Personal health data are one of the most sensitive types of information ever. Numerous methods of influencing the healthcare system are based on manipulations of private patients’ data. Disclosing some details about heart disease, for example, can result in an increase in insurance contributions due to the risk of a heart attack.

Cybersecurity threats appear when private health records leave isolated on-premise databases for big data repositories. That’s why not every healthcare provider agrees to expose the patients’ personal information to big data analytics, whichever good intentions lie behind it. Big data privacy has to become a standalone topic for big data software vendors working in the healthcare industry.

Conclusion

To address the question “Why are big data important in healthcare?” it is necessary to grasp the realm of healthcare-related datasets: personal health records, laboratory findings, epidemiology stats, etc. Besides, it is worth understanding the scope of data-generating sources: in-hospital IoT devices, ambulance crews, medical universities, pharmacy labs, and the like.
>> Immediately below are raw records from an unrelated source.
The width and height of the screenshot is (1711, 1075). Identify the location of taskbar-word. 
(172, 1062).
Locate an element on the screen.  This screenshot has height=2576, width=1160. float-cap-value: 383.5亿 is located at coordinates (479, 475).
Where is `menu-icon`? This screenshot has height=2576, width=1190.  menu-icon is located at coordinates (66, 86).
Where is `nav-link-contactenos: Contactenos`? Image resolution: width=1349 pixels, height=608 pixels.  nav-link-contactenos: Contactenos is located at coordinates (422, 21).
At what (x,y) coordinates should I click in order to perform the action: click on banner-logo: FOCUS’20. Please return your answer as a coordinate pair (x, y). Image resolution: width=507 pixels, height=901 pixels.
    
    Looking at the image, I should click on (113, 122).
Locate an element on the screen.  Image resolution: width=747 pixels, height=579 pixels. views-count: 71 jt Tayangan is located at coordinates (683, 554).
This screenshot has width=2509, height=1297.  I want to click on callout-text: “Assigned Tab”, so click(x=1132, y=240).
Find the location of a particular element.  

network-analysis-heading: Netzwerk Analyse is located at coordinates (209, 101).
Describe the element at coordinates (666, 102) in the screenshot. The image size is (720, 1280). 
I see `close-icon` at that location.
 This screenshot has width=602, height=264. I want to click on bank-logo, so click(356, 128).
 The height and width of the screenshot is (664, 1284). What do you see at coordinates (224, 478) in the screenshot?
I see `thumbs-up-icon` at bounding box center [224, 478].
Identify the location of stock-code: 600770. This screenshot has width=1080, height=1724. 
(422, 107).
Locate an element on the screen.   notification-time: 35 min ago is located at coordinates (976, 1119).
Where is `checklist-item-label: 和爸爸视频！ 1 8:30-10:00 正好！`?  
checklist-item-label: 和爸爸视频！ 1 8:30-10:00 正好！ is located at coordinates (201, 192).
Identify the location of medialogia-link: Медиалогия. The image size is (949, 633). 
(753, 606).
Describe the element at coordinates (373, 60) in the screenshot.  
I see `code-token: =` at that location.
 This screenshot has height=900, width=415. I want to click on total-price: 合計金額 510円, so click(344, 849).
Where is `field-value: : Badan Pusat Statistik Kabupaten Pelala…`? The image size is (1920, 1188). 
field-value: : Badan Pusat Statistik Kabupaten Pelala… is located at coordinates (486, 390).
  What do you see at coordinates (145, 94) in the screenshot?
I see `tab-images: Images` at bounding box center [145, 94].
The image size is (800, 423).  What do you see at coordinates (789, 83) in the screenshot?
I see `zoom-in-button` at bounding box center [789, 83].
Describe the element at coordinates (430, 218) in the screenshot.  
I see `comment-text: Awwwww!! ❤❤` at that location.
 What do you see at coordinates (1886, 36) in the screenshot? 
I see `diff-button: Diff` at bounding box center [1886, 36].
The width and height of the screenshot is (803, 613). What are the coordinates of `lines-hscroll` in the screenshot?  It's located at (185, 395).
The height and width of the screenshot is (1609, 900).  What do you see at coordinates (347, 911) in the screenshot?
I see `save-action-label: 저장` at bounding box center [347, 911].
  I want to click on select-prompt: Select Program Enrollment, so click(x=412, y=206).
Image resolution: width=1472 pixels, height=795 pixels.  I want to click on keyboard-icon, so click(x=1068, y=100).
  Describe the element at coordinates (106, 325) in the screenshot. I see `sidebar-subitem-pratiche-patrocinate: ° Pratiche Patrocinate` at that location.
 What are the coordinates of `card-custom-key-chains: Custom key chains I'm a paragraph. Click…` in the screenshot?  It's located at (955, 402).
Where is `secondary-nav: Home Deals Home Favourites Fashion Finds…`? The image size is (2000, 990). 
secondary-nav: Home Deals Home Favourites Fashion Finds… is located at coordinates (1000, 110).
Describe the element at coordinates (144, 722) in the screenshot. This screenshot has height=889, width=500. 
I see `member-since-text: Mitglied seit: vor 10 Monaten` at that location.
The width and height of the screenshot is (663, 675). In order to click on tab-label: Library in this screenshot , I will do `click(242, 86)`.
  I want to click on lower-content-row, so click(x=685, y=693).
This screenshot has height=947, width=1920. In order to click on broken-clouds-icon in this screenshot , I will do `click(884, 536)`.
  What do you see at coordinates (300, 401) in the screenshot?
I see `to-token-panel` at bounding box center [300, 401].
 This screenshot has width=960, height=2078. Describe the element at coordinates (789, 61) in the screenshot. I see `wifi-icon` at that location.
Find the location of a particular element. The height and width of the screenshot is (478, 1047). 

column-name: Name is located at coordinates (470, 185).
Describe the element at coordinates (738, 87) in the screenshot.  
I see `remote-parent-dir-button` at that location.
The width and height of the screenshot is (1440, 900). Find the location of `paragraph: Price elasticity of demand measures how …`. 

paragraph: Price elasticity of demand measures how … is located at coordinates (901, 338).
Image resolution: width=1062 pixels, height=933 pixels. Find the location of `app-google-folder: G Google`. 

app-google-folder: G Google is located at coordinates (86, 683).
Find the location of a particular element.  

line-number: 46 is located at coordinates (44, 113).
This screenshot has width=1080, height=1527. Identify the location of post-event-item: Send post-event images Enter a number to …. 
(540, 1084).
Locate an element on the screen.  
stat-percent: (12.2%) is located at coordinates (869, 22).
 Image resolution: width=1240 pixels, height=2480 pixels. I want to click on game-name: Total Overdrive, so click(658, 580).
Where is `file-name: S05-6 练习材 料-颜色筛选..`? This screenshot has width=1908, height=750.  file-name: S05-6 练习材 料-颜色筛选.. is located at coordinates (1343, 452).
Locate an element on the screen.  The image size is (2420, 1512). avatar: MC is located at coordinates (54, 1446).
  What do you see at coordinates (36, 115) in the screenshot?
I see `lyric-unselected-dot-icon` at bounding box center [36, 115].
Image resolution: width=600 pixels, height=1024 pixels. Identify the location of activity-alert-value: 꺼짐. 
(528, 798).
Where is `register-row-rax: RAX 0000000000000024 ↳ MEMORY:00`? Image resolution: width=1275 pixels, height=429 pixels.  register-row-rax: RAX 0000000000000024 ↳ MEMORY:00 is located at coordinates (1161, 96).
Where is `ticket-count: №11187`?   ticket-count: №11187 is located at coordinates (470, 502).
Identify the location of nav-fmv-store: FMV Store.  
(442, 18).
A holistic picture of moving datasets across the industry can show how to use big data in healthcare. For example, personalization of treatment, optimization of clinic workflows, prediction of epidemic waves, and modernization of health records’ processing constitute a few of many possible ways of utilizing big data in healthcare.

Achieving more accurate diagnostics and providing more efficient therapies are the most valuable benefits of big data in healthcare, inter alia. Yet, at the same time, big data adoption brings specific challenges to healthcare providers: a lack of skilled big-data-centric medical staff and extra expenses associated with big data systems’ implementation seem to be the toughest.